| The request |
Return every line of the data below word for word, leaving out the pictures.
START Given entries
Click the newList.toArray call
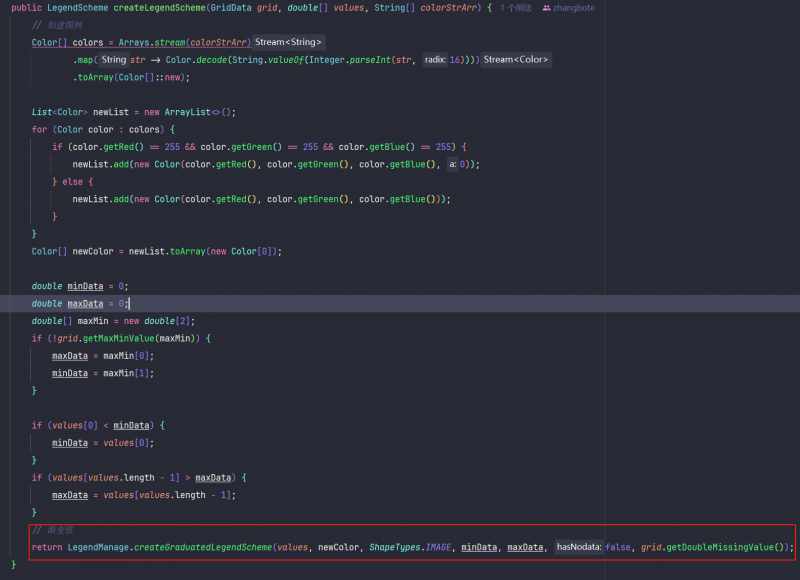 pos(167,251)
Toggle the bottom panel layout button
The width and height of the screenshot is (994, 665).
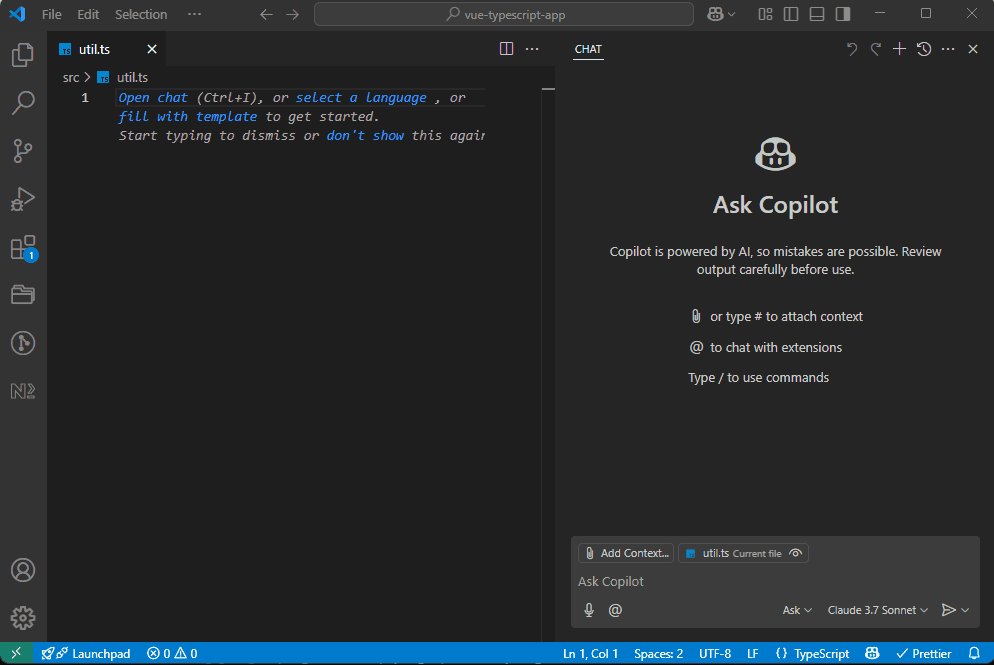tap(817, 14)
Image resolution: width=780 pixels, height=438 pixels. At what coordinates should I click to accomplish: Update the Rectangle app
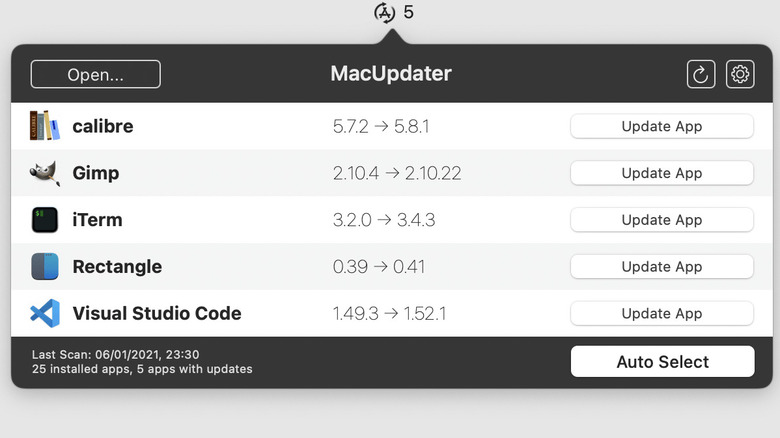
END Given entries
| Answer in full |
Click the newList.toArray call
 pos(167,251)
Toggle the bottom panel layout button
The width and height of the screenshot is (994, 665).
tap(817, 14)
Image resolution: width=780 pixels, height=438 pixels. At what coordinates should I click to accomplish: Update the Rectangle app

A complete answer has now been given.